At the time, Carton was spending big bucks at casinos — even borrowing money from loan sharks to fund his casino trips, according to witness testimony.
One of those loan sharks was Desmond Finger, a general manager of Upper East Side strip club Sapphire 39, who told the jury he gave Carton several short-term, high-interest loans to finance his casino trips in 2016 and 2017. Finger lost money in 2017, however, when Carton failed to make good on a $500,000 loan, the strip club manager testified.
The men held a sit-down at the jiggle joint — along with Michael Wright, who has pleaded guilty to helping Carton’s fraud — but it went nowhere, Finger said.
“He yes’d me and yes’d me and yes’d me,” he said.
The feds also submitted as evidence doctored emails by Carton, including one he pretended was from Fred Mangione, chief of staff of Brooklyn Sports & Entertainment, which owns the Barclays Center and the Nassau Veterans Memorial Coliseum.
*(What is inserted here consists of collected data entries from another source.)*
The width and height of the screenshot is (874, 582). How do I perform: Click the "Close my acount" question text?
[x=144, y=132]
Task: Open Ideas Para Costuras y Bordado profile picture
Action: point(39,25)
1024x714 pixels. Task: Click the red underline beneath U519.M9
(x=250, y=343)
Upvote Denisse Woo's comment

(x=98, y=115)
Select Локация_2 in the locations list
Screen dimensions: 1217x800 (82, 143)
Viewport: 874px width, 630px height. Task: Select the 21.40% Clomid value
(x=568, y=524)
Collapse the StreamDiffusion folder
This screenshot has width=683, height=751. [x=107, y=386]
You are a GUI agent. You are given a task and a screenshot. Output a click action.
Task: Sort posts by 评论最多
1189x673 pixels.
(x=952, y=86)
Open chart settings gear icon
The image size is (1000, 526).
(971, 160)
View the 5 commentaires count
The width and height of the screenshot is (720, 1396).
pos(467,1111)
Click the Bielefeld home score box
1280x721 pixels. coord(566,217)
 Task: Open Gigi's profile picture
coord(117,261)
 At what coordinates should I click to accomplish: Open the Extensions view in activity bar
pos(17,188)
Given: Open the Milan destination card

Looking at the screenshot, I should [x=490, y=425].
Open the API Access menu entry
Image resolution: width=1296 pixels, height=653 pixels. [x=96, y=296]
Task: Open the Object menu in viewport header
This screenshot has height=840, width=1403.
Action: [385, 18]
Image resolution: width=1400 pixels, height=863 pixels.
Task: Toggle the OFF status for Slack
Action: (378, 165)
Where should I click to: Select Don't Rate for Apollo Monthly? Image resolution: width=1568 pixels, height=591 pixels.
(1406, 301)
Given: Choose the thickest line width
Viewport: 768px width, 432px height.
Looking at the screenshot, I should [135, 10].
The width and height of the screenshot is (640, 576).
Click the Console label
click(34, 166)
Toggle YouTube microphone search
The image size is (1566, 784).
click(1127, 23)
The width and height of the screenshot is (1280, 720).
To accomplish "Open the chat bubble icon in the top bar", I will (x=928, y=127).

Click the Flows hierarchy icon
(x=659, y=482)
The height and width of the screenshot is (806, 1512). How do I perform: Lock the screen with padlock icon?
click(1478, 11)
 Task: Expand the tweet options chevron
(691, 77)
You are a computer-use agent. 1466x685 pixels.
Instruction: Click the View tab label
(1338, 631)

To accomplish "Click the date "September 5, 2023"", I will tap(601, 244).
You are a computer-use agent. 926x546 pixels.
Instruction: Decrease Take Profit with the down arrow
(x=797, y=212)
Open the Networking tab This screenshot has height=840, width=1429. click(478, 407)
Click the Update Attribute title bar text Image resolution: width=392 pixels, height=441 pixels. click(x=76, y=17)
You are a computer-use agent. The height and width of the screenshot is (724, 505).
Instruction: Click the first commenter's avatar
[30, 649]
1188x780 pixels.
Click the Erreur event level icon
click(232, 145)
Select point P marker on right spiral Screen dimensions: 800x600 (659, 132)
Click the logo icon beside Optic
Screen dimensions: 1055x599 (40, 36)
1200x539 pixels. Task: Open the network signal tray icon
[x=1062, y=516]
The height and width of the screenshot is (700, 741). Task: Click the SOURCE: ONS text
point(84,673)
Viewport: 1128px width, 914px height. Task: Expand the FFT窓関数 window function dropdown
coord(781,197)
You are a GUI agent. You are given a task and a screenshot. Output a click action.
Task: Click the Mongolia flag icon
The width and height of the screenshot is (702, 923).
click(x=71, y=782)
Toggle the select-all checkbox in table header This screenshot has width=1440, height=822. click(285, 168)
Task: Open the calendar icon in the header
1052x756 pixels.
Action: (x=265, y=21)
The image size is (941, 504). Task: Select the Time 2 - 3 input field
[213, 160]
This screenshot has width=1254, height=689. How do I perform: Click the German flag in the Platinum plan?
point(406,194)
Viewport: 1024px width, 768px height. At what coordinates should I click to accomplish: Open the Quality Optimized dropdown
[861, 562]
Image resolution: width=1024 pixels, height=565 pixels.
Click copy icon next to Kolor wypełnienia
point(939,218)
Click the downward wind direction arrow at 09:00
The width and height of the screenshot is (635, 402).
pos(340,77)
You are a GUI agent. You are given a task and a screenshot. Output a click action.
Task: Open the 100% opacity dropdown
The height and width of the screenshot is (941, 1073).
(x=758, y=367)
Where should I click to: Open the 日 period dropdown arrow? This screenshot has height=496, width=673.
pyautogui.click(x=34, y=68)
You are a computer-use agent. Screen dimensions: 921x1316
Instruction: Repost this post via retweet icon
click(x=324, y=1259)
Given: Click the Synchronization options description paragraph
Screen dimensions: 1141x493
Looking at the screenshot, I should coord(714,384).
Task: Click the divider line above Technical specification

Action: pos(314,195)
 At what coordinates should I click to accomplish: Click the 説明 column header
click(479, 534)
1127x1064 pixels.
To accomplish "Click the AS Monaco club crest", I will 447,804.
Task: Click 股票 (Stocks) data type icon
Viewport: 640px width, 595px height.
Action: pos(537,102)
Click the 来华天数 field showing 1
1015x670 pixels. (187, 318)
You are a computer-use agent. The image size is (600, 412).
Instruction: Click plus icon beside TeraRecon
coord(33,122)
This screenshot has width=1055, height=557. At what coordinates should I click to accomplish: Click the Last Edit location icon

The allegedly fake Mangione email included minor mistakes in Mangione’s signature section of his email, including listing his title as “Chief of Staff” instead of “Chief Of Staff,” the government’s evidence showed.
Carton resigned from WFAN’s top-rated “Boomer and Carton” radio program a week after his arrest.
He currently has a show on the FNTSY Sports Network called “Carton & Friends.”